[DATA TO USE Boundary: Start]

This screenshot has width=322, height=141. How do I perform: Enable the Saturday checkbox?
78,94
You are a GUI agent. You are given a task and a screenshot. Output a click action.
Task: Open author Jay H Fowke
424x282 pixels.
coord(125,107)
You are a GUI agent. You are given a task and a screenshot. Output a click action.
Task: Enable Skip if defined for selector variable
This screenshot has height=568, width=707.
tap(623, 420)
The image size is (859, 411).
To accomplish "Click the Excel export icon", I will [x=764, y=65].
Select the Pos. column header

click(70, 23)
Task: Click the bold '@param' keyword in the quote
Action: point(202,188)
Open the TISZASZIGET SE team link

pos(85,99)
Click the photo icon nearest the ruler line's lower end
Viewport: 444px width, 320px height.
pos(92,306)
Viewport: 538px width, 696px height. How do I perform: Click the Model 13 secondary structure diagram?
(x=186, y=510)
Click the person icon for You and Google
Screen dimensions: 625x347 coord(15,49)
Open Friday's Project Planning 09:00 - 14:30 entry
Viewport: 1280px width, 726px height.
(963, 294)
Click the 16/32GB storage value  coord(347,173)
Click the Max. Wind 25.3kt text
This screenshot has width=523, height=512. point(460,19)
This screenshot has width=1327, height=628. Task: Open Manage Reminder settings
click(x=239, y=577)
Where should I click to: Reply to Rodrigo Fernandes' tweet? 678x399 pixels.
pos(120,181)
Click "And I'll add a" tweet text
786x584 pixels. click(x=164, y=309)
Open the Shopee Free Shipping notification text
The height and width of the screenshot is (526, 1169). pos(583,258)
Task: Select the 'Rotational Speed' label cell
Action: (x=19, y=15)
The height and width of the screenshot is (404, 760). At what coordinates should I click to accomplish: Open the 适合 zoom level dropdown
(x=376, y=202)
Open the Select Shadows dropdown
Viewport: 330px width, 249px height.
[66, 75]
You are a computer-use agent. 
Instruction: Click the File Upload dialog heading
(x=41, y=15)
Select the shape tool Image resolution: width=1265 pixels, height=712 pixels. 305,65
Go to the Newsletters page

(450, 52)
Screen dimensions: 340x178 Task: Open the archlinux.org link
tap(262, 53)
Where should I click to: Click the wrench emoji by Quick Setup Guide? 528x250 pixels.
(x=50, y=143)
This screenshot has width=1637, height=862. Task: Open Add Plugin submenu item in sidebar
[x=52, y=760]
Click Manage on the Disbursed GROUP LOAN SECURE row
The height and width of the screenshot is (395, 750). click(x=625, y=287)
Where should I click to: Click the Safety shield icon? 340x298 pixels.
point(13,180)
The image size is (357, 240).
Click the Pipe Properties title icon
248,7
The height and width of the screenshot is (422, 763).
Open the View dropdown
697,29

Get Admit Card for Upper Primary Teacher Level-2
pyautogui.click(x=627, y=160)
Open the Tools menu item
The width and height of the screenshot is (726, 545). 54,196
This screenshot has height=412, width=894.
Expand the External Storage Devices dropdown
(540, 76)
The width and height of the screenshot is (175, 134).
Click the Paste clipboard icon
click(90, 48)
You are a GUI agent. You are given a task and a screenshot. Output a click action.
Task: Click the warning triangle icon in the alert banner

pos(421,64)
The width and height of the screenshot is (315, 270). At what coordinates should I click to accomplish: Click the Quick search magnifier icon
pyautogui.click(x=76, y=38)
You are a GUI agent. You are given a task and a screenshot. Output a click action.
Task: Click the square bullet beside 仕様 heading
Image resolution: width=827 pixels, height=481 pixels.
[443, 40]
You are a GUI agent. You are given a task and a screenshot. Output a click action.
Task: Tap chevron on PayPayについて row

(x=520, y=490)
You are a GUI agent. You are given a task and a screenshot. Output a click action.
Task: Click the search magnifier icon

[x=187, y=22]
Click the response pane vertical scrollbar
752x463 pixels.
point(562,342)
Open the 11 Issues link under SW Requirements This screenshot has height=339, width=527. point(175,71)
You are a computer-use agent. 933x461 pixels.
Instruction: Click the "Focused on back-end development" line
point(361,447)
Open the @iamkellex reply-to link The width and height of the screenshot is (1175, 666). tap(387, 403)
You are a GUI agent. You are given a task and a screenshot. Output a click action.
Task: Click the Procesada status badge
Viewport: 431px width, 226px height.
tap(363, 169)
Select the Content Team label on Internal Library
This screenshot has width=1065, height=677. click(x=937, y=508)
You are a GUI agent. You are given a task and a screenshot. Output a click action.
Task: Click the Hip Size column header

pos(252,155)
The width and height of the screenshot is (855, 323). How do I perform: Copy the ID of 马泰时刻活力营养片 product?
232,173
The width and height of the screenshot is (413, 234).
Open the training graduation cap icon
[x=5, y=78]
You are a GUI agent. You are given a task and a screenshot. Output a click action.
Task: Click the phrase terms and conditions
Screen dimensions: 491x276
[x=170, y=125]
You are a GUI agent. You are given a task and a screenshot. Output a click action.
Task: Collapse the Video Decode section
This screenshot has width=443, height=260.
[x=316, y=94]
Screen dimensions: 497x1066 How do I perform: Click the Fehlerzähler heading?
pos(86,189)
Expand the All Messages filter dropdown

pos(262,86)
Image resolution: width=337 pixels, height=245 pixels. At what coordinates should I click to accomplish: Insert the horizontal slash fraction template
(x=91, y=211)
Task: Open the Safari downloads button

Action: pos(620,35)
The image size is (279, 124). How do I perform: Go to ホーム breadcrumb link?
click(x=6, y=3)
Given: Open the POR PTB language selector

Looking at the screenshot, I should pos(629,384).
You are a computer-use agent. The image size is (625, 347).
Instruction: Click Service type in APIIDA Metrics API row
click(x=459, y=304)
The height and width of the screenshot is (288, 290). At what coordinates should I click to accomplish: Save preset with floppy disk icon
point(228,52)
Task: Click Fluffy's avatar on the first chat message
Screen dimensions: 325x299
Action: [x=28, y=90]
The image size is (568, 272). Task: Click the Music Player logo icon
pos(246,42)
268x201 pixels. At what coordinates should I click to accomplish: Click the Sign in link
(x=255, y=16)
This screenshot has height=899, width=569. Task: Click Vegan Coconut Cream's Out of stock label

[DATA TO USE Boundary: End]

▸ **ACTIVITY**:
Print each of the lines above again, unchanged.

▸ **EXERCISE RESPONSE**:
This screenshot has width=322, height=141. How do I perform: Enable the Saturday checkbox?
78,94
You are a GUI agent. You are given a task and a screenshot. Output a click action.
Task: Open author Jay H Fowke
424x282 pixels.
coord(125,107)
You are a GUI agent. You are given a task and a screenshot. Output a click action.
Task: Enable Skip if defined for selector variable
This screenshot has height=568, width=707.
tap(623, 420)
The image size is (859, 411).
To accomplish "Click the Excel export icon", I will [x=764, y=65].
Select the Pos. column header

click(70, 23)
Task: Click the bold '@param' keyword in the quote
Action: point(202,188)
Open the TISZASZIGET SE team link

pos(85,99)
Click the photo icon nearest the ruler line's lower end
Viewport: 444px width, 320px height.
pos(92,306)
Viewport: 538px width, 696px height. How do I perform: Click the Model 13 secondary structure diagram?
(x=186, y=510)
Click the person icon for You and Google
Screen dimensions: 625x347 coord(15,49)
Open Friday's Project Planning 09:00 - 14:30 entry
Viewport: 1280px width, 726px height.
(963, 294)
Click the 16/32GB storage value  coord(347,173)
Click the Max. Wind 25.3kt text
This screenshot has width=523, height=512. point(460,19)
This screenshot has width=1327, height=628. Task: Open Manage Reminder settings
click(x=239, y=577)
Where should I click to: Reply to Rodrigo Fernandes' tweet? 678x399 pixels.
pos(120,181)
Click "And I'll add a" tweet text
786x584 pixels. click(x=164, y=309)
Open the Shopee Free Shipping notification text
The height and width of the screenshot is (526, 1169). pos(583,258)
Task: Select the 'Rotational Speed' label cell
Action: (x=19, y=15)
The height and width of the screenshot is (404, 760). At what coordinates should I click to accomplish: Open the 适合 zoom level dropdown
(x=376, y=202)
Open the Select Shadows dropdown
Viewport: 330px width, 249px height.
[66, 75]
You are a computer-use agent. 
Instruction: Click the File Upload dialog heading
(x=41, y=15)
Select the shape tool Image resolution: width=1265 pixels, height=712 pixels. 305,65
Go to the Newsletters page

(450, 52)
Screen dimensions: 340x178 Task: Open the archlinux.org link
tap(262, 53)
Where should I click to: Click the wrench emoji by Quick Setup Guide? 528x250 pixels.
(x=50, y=143)
This screenshot has width=1637, height=862. Task: Open Add Plugin submenu item in sidebar
[x=52, y=760]
Click Manage on the Disbursed GROUP LOAN SECURE row
The height and width of the screenshot is (395, 750). click(x=625, y=287)
Where should I click to: Click the Safety shield icon? 340x298 pixels.
point(13,180)
The image size is (357, 240).
Click the Pipe Properties title icon
248,7
The height and width of the screenshot is (422, 763).
Open the View dropdown
697,29

Get Admit Card for Upper Primary Teacher Level-2
pyautogui.click(x=627, y=160)
Open the Tools menu item
The width and height of the screenshot is (726, 545). 54,196
This screenshot has height=412, width=894.
Expand the External Storage Devices dropdown
(540, 76)
The width and height of the screenshot is (175, 134).
Click the Paste clipboard icon
click(90, 48)
You are a GUI agent. You are given a task and a screenshot. Output a click action.
Task: Click the warning triangle icon in the alert banner

pos(421,64)
The width and height of the screenshot is (315, 270). At what coordinates should I click to accomplish: Click the Quick search magnifier icon
pyautogui.click(x=76, y=38)
You are a GUI agent. You are given a task and a screenshot. Output a click action.
Task: Click the square bullet beside 仕様 heading
Image resolution: width=827 pixels, height=481 pixels.
[443, 40]
You are a GUI agent. You are given a task and a screenshot. Output a click action.
Task: Tap chevron on PayPayについて row

(x=520, y=490)
You are a GUI agent. You are given a task and a screenshot. Output a click action.
Task: Click the search magnifier icon

[x=187, y=22]
Click the response pane vertical scrollbar
752x463 pixels.
point(562,342)
Open the 11 Issues link under SW Requirements This screenshot has height=339, width=527. point(175,71)
You are a computer-use agent. 933x461 pixels.
Instruction: Click the "Focused on back-end development" line
point(361,447)
Open the @iamkellex reply-to link The width and height of the screenshot is (1175, 666). tap(387, 403)
You are a GUI agent. You are given a task and a screenshot. Output a click action.
Task: Click the Procesada status badge
Viewport: 431px width, 226px height.
tap(363, 169)
Select the Content Team label on Internal Library
This screenshot has width=1065, height=677. click(x=937, y=508)
You are a GUI agent. You are given a task and a screenshot. Output a click action.
Task: Click the Hip Size column header

pos(252,155)
The width and height of the screenshot is (855, 323). How do I perform: Copy the ID of 马泰时刻活力营养片 product?
232,173
The width and height of the screenshot is (413, 234).
Open the training graduation cap icon
[x=5, y=78]
You are a GUI agent. You are given a task and a screenshot. Output a click action.
Task: Click the phrase terms and conditions
Screen dimensions: 491x276
[x=170, y=125]
You are a GUI agent. You are given a task and a screenshot. Output a click action.
Task: Collapse the Video Decode section
This screenshot has width=443, height=260.
[x=316, y=94]
Screen dimensions: 497x1066 How do I perform: Click the Fehlerzähler heading?
pos(86,189)
Expand the All Messages filter dropdown

pos(262,86)
Image resolution: width=337 pixels, height=245 pixels. At what coordinates should I click to accomplish: Insert the horizontal slash fraction template
(x=91, y=211)
Task: Open the Safari downloads button

Action: pos(620,35)
The image size is (279, 124). How do I perform: Go to ホーム breadcrumb link?
click(x=6, y=3)
Given: Open the POR PTB language selector

Looking at the screenshot, I should pos(629,384).
You are a computer-use agent. The image size is (625, 347).
Instruction: Click Service type in APIIDA Metrics API row
click(x=459, y=304)
The height and width of the screenshot is (288, 290). At what coordinates should I click to accomplish: Save preset with floppy disk icon
point(228,52)
Task: Click Fluffy's avatar on the first chat message
Screen dimensions: 325x299
Action: [x=28, y=90]
The image size is (568, 272). Task: Click the Music Player logo icon
pos(246,42)
268x201 pixels. At what coordinates should I click to accomplish: Click the Sign in link
(x=255, y=16)
This screenshot has height=899, width=569. Task: Click Vegan Coconut Cream's Out of stock label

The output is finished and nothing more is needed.